Using data science to model the severity of building damage post-earthquake

Photo Source CircleOfBlue

The use of data science to help identity issues and solve business problem in our world today can not be overemphasized. From problems originating from social, health and environmental challenges etc, data science can help identify the severity of this problems and there impacts and provide possible solutions to tackle them.

One of the many issues that has recently become a topic of sustained interest, is how to investigate earthquake damage on buildings post-earthquake. As a result we decided to research around this problem , interestingly i came across this problem through and ongoing competition hosted by driven data, a platform that brings cutting-edge practices in data science and crowd sourcing to some of the world’s biggest social challenges and the organizations taking them on.

Case Study

Following the event of large earthquakes , a lot of field investigations on damage to buildings are carried out, due enormous amount of building and and there varieties, it becomes a difficult task to investigate each of the building affected post earthquake. However having a level of description about the building can help us determine the level of damage caused to the building.

About the Project

Photo Source:Relief Web

Following the 7.8 Mw Gorkha Earthquake on April 25, 2015, Nepal carried out a massive household survey using mobile technology to assess building damage in the earthquake-affected districts. Although the primary goal of this survey was to identify beneficiaries eligible for government assistance for housing reconstruction, it also collected other useful census-level socio-economic information.

The Goal

To propose a new method for describing the severity of building damage to help investigators to classify building damaged without a gross error

The solution to the case given will follow the CRISP-DM approach which includes;

  1. Business Understanding
  2. Data Understanding
  3. Data Preparation & Analysis
  4. Data Modelling/Validation
  5. Result
  6. Deployment

Business Understanding

Based on aspects of building location and construction, our goal is to predict the level of damage to buildings caused by the 2015 Gorkha earthquake in Nepal.

Data Understanding

The data was collected through surveys by Kathmandu Living Labs and the Central Bureau of Statistics, which works under the National Planning Commission Secretariat of Nepal.

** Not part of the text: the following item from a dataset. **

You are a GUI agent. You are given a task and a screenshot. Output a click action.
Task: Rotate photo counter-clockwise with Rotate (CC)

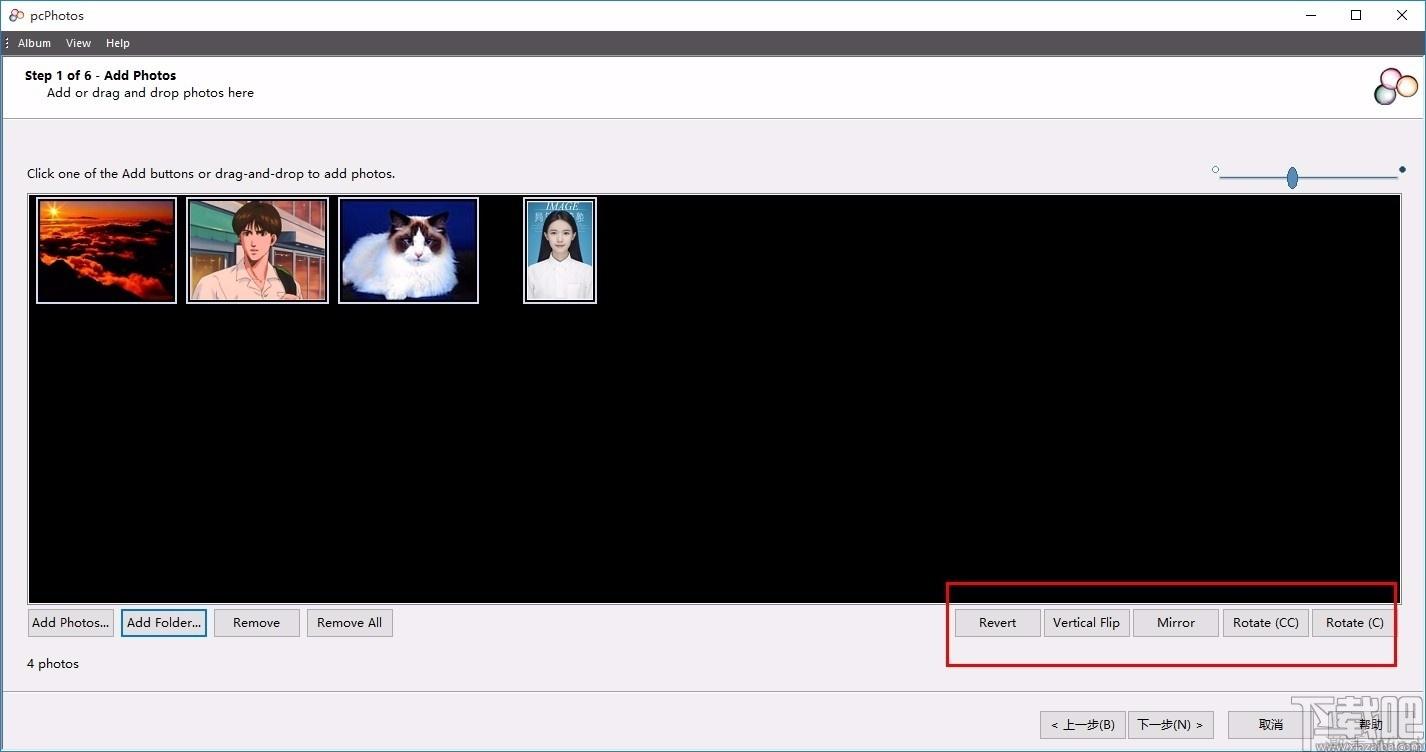[x=1266, y=623]
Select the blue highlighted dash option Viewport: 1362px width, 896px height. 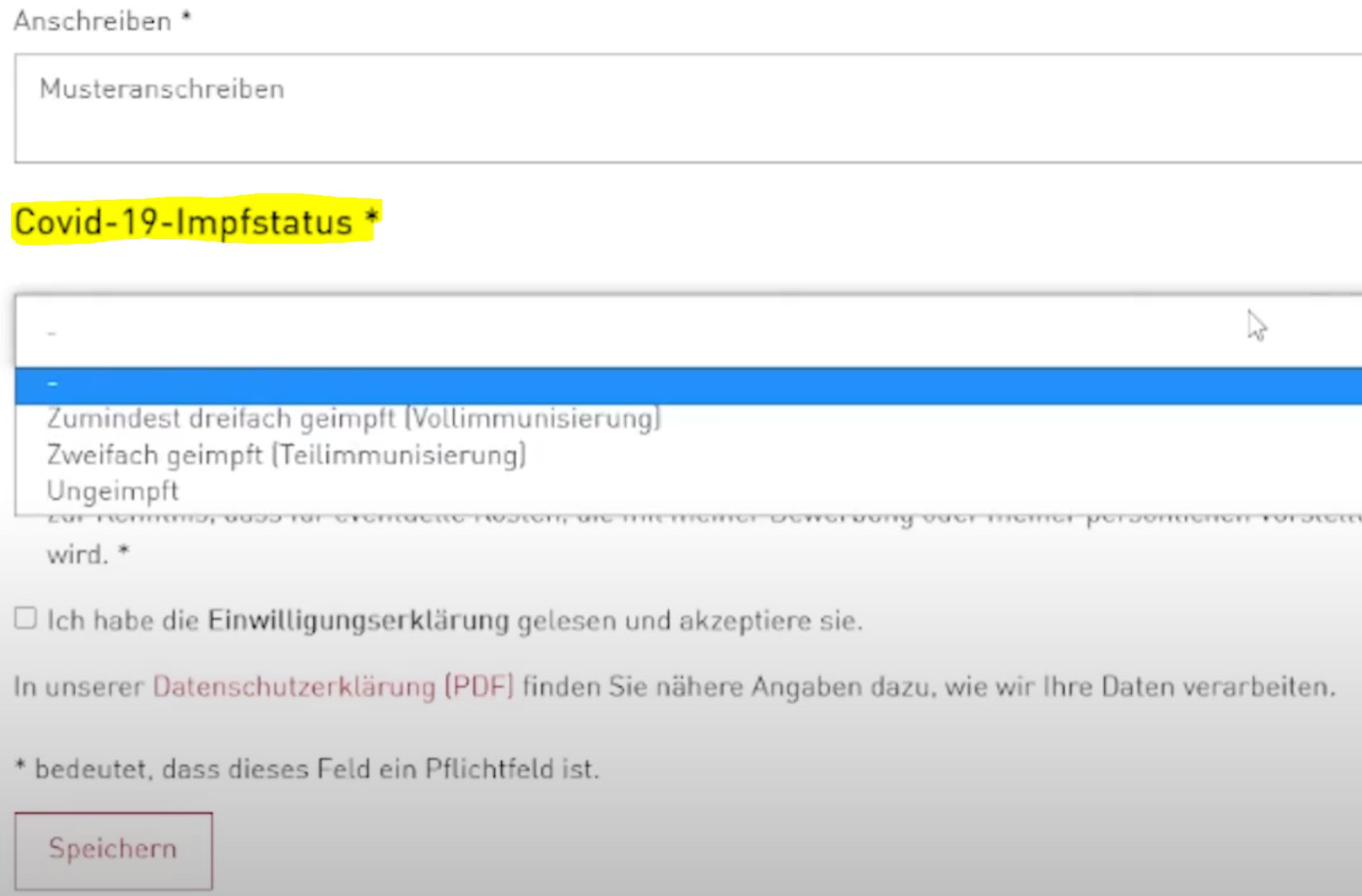[x=685, y=385]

The dataset mainly consists of information on the buildings structure and their legal ownership. Each row in the dataset represents a specific building in the region that was hit by Gorkha earthquake.

Building Data Head

There are 39 columns in this dataset, where the building_id column is a unique and random identifier.

Data Preparation & Analysis

  • Data Preparation

To get started, lets start with the with target variable; damage grade, which came as and ordinal variable i.e 1,2,3, with one(1) representing low damage, two(2) representing a medium level of damage and (three) representing almost complete destruction to the building that was hit by the earthquake.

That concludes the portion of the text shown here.